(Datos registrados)
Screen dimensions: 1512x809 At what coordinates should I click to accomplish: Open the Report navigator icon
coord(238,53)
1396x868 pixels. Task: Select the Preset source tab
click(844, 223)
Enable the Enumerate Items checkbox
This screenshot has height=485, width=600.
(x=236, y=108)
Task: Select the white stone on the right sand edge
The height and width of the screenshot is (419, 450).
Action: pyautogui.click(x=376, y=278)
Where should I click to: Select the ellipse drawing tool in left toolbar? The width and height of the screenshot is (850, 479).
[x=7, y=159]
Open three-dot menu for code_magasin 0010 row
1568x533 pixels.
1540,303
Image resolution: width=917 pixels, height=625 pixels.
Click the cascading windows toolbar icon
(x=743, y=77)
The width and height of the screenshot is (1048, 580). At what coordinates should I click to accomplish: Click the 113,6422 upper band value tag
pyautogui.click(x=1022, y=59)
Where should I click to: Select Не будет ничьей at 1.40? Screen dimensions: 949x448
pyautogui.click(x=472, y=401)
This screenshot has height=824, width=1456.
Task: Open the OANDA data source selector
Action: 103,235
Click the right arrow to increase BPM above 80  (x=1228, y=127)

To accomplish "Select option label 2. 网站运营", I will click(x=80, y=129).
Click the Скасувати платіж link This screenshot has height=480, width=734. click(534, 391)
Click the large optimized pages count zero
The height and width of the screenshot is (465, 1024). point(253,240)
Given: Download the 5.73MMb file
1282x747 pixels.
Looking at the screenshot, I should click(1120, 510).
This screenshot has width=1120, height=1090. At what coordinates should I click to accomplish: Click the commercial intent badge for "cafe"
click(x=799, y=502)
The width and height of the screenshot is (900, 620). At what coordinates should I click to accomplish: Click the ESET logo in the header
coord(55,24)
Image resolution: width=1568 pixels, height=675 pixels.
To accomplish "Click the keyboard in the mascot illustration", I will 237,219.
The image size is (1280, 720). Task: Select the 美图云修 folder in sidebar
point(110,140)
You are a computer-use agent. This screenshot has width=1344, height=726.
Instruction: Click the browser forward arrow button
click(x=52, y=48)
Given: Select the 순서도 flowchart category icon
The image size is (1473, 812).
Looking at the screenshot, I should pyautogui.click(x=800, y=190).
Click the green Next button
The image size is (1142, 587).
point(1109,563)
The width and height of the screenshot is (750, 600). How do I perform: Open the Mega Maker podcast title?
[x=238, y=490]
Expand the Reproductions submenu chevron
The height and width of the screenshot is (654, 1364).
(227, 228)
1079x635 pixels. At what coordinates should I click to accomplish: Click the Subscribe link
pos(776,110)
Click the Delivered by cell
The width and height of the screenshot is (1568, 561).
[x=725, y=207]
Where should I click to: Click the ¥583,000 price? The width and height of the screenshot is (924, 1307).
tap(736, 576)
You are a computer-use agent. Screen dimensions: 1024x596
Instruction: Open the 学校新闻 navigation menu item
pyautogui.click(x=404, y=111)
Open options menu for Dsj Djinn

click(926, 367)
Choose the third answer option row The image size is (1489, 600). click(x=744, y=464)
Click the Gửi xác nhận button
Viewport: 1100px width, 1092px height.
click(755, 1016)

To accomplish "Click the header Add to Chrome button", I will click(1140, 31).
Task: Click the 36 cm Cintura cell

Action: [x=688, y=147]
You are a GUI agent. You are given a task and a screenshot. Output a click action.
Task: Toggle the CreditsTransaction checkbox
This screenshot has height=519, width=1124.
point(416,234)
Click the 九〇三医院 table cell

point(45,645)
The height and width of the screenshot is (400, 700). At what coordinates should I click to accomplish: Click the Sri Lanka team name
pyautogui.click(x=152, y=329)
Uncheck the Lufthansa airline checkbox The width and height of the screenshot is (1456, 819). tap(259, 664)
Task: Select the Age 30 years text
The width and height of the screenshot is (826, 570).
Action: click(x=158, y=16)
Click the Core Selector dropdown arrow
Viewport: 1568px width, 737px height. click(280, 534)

* [TAREA PROPUESTA]:
Reescribe todos los registros cambiando "At what coordinates should I click to accomplish" por "Where should I click to" y sin tocar nada más.

* [RESPUESTA DESARROLLADA]:
Screen dimensions: 1512x809 Where should I click to: Open the Report navigator icon
coord(238,53)
1396x868 pixels. Task: Select the Preset source tab
click(844, 223)
Enable the Enumerate Items checkbox
This screenshot has height=485, width=600.
(x=236, y=108)
Task: Select the white stone on the right sand edge
The height and width of the screenshot is (419, 450).
Action: pyautogui.click(x=376, y=278)
Where should I click to: Select the ellipse drawing tool in left toolbar? The width and height of the screenshot is (850, 479).
[x=7, y=159]
Open three-dot menu for code_magasin 0010 row
1568x533 pixels.
1540,303
Image resolution: width=917 pixels, height=625 pixels.
Click the cascading windows toolbar icon
(x=743, y=77)
The width and height of the screenshot is (1048, 580). Where should I click to: Click the 113,6422 upper band value tag
pyautogui.click(x=1022, y=59)
Where should I click to: Select Не будет ничьей at 1.40? Screen dimensions: 949x448
pyautogui.click(x=472, y=401)
This screenshot has height=824, width=1456.
Task: Open the OANDA data source selector
Action: 103,235
Click the right arrow to increase BPM above 80  (x=1228, y=127)

To accomplish "Select option label 2. 网站运营", I will click(x=80, y=129).
Click the Скасувати платіж link This screenshot has height=480, width=734. click(534, 391)
Click the large optimized pages count zero
The height and width of the screenshot is (465, 1024). point(253,240)
Given: Download the 5.73MMb file
1282x747 pixels.
Looking at the screenshot, I should click(1120, 510).
This screenshot has width=1120, height=1090. Where should I click to: Click the commercial intent badge for "cafe"
click(x=799, y=502)
The width and height of the screenshot is (900, 620). Where should I click to: Click the ESET logo in the header
coord(55,24)
Image resolution: width=1568 pixels, height=675 pixels.
To accomplish "Click the keyboard in the mascot illustration", I will 237,219.
The image size is (1280, 720). Task: Select the 美图云修 folder in sidebar
point(110,140)
You are a computer-use agent. This screenshot has width=1344, height=726.
Instruction: Click the browser forward arrow button
click(x=52, y=48)
Given: Select the 순서도 flowchart category icon
The image size is (1473, 812).
Looking at the screenshot, I should pyautogui.click(x=800, y=190).
Click the green Next button
The image size is (1142, 587).
point(1109,563)
The width and height of the screenshot is (750, 600). How do I perform: Open the Mega Maker podcast title?
[x=238, y=490]
Expand the Reproductions submenu chevron
The height and width of the screenshot is (654, 1364).
(227, 228)
1079x635 pixels. Where should I click to: Click the Subscribe link
pos(776,110)
Click the Delivered by cell
The width and height of the screenshot is (1568, 561).
[x=725, y=207]
Where should I click to: Click the ¥583,000 price? The width and height of the screenshot is (924, 1307).
tap(736, 576)
You are a computer-use agent. Screen dimensions: 1024x596
Instruction: Open the 学校新闻 navigation menu item
pyautogui.click(x=404, y=111)
Open options menu for Dsj Djinn

click(926, 367)
Choose the third answer option row The image size is (1489, 600). click(x=744, y=464)
Click the Gửi xác nhận button
Viewport: 1100px width, 1092px height.
click(755, 1016)

To accomplish "Click the header Add to Chrome button", I will click(1140, 31).
Task: Click the 36 cm Cintura cell

Action: [x=688, y=147]
You are a GUI agent. You are given a task and a screenshot. Output a click action.
Task: Toggle the CreditsTransaction checkbox
This screenshot has height=519, width=1124.
point(416,234)
Click the 九〇三医院 table cell

point(45,645)
The height and width of the screenshot is (400, 700). Where should I click to: Click the Sri Lanka team name
pyautogui.click(x=152, y=329)
Uncheck the Lufthansa airline checkbox The width and height of the screenshot is (1456, 819). tap(259, 664)
Task: Select the Age 30 years text
The width and height of the screenshot is (826, 570).
Action: click(x=158, y=16)
Click the Core Selector dropdown arrow
Viewport: 1568px width, 737px height. click(280, 534)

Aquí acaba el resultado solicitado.